Your objective:
In the data that follows, find the line with "Open the font size dropdown"; transcribe it, every later line up to the one with "Click the Application form layout title", and that line as well, exactly and with no others.

Records supplied:
- Opening Delimiter -
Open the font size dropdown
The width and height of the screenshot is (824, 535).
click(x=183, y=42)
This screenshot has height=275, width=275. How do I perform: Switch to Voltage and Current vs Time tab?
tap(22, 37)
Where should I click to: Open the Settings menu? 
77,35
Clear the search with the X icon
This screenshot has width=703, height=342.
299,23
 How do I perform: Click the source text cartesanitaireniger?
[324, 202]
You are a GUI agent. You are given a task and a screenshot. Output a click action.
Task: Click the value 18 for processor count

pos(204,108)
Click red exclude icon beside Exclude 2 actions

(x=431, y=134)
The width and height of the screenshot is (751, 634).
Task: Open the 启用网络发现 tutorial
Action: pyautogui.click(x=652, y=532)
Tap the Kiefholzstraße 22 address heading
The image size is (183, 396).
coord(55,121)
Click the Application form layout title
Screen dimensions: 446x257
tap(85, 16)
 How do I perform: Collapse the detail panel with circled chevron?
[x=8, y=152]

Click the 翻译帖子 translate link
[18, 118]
- Closing Delimiter -
- Opening Delimiter -
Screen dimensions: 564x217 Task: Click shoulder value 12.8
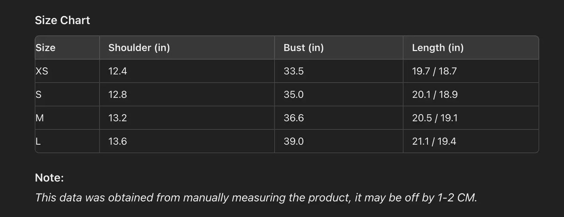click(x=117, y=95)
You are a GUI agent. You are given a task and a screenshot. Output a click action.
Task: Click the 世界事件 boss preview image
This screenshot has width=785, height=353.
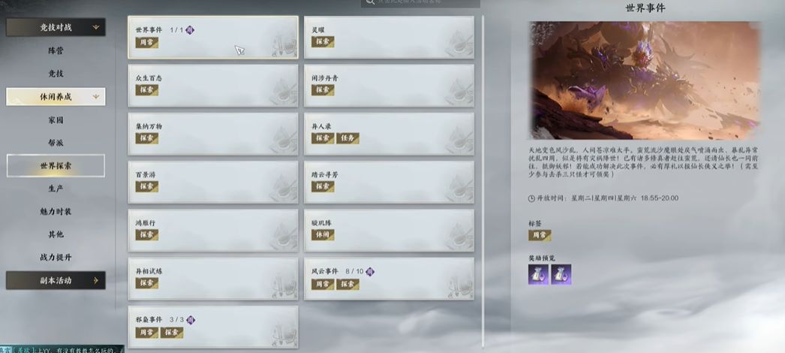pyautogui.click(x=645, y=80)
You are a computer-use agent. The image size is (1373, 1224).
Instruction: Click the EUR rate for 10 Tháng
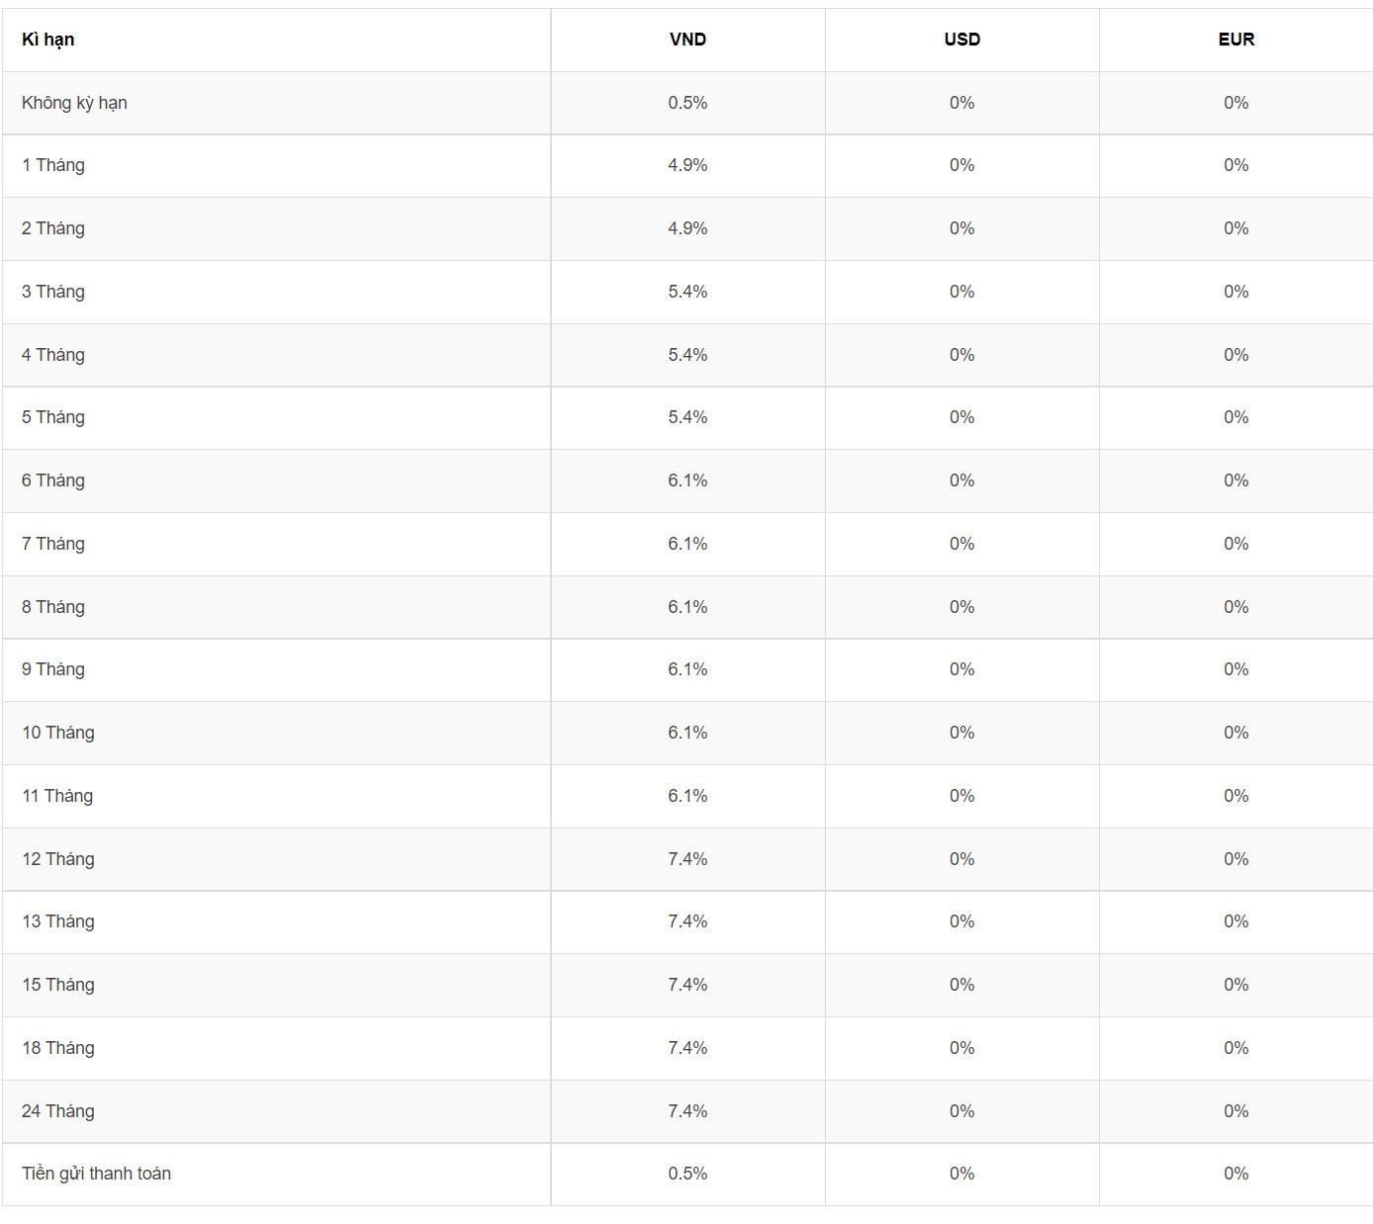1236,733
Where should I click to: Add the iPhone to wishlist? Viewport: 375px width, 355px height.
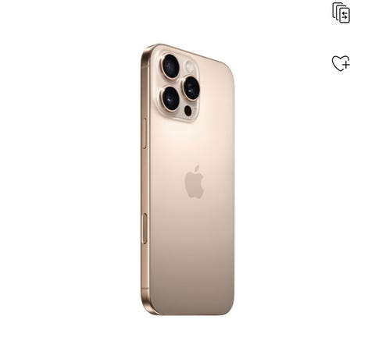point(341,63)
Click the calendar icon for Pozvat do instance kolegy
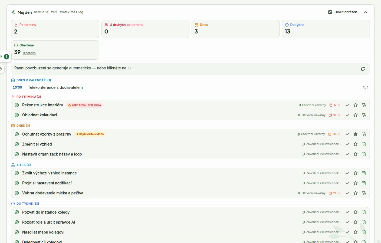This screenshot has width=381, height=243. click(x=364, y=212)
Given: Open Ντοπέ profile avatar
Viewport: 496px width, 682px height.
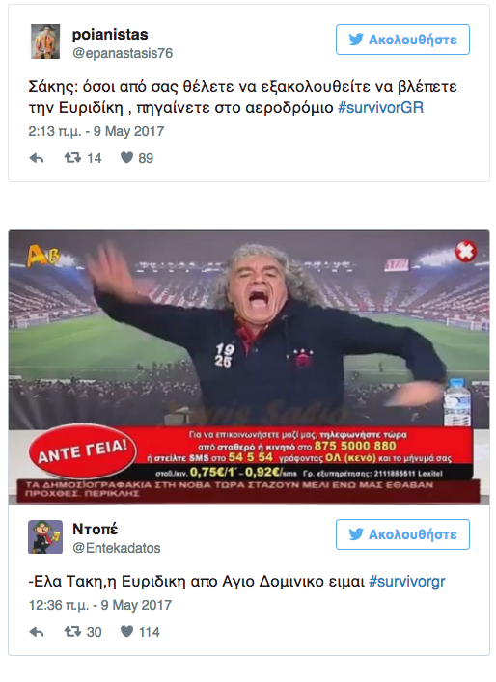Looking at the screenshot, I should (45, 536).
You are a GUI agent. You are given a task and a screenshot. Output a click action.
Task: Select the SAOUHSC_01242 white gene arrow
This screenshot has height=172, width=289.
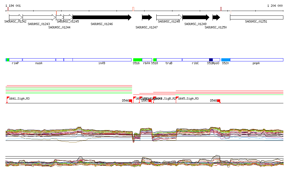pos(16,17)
- Closing Delimiter -
- Opening Delimiter -
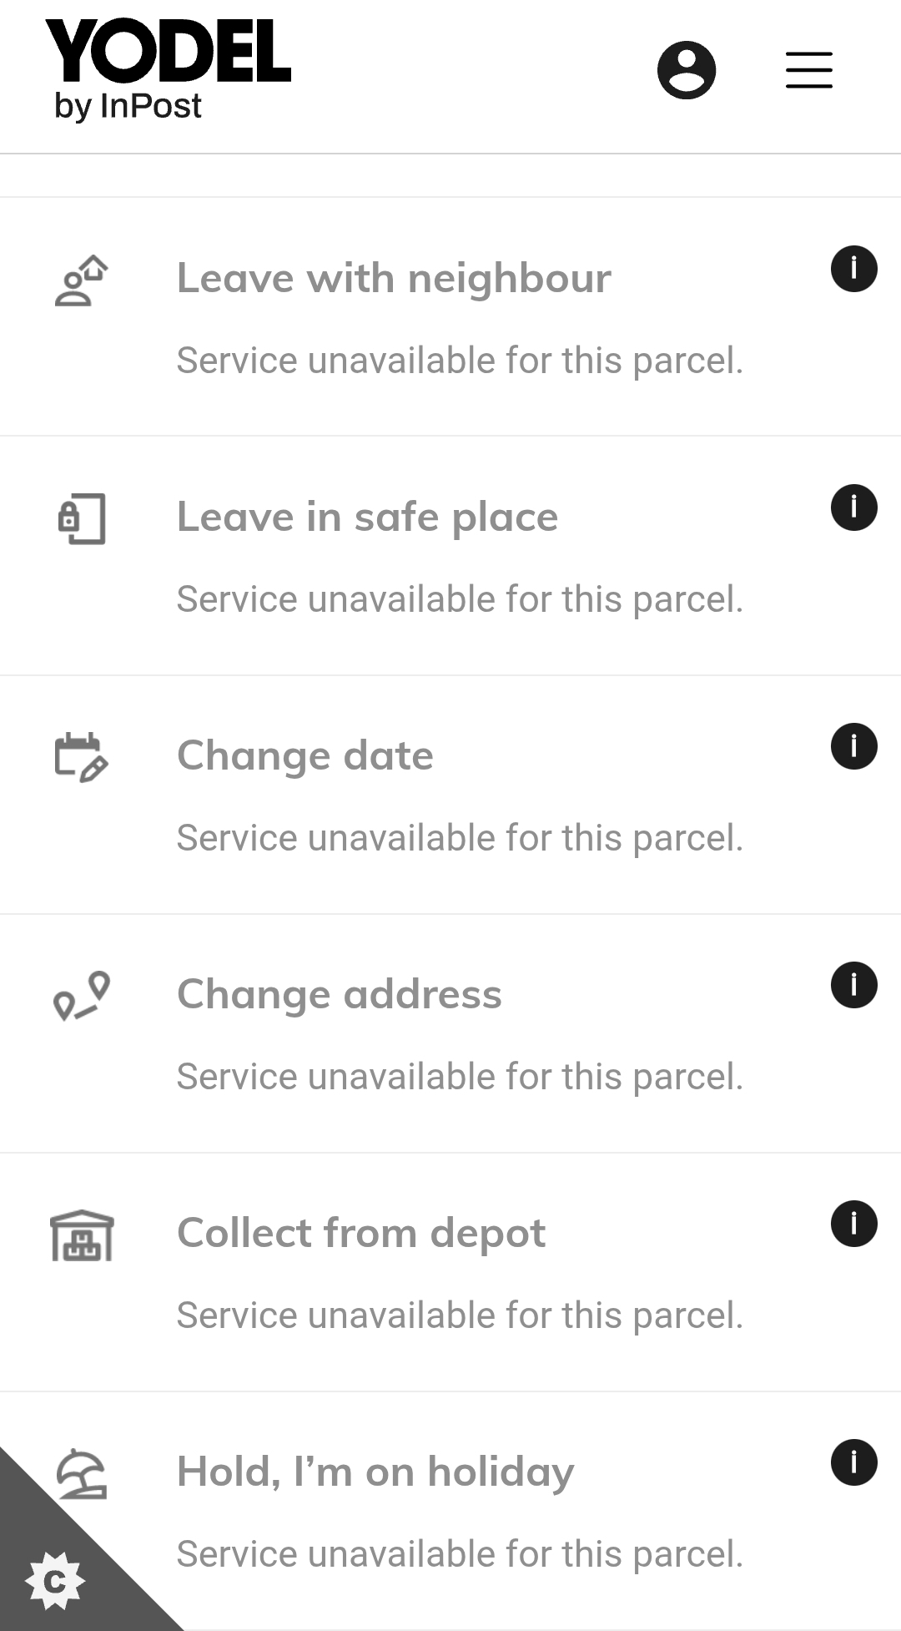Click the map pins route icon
- Closing Delimiter -
Solution to this problem:
Open the font size dropdown
The width and height of the screenshot is (824, 535).
click(x=183, y=42)
This screenshot has height=275, width=275. How do I perform: Switch to Voltage and Current vs Time tab?
tap(22, 37)
Where should I click to: Open the Settings menu? 
77,35
Clear the search with the X icon
This screenshot has width=703, height=342.
299,23
 How do I perform: Click the source text cartesanitaireniger?
[324, 202]
You are a GUI agent. You are given a task and a screenshot. Output a click action.
Task: Click the value 18 for processor count

pos(204,108)
Click red exclude icon beside Exclude 2 actions

(x=431, y=134)
The width and height of the screenshot is (751, 634).
Task: Open the 启用网络发现 tutorial
Action: pyautogui.click(x=652, y=532)
Tap the Kiefholzstraße 22 address heading
The image size is (183, 396).
coord(55,121)
Click the Application form layout title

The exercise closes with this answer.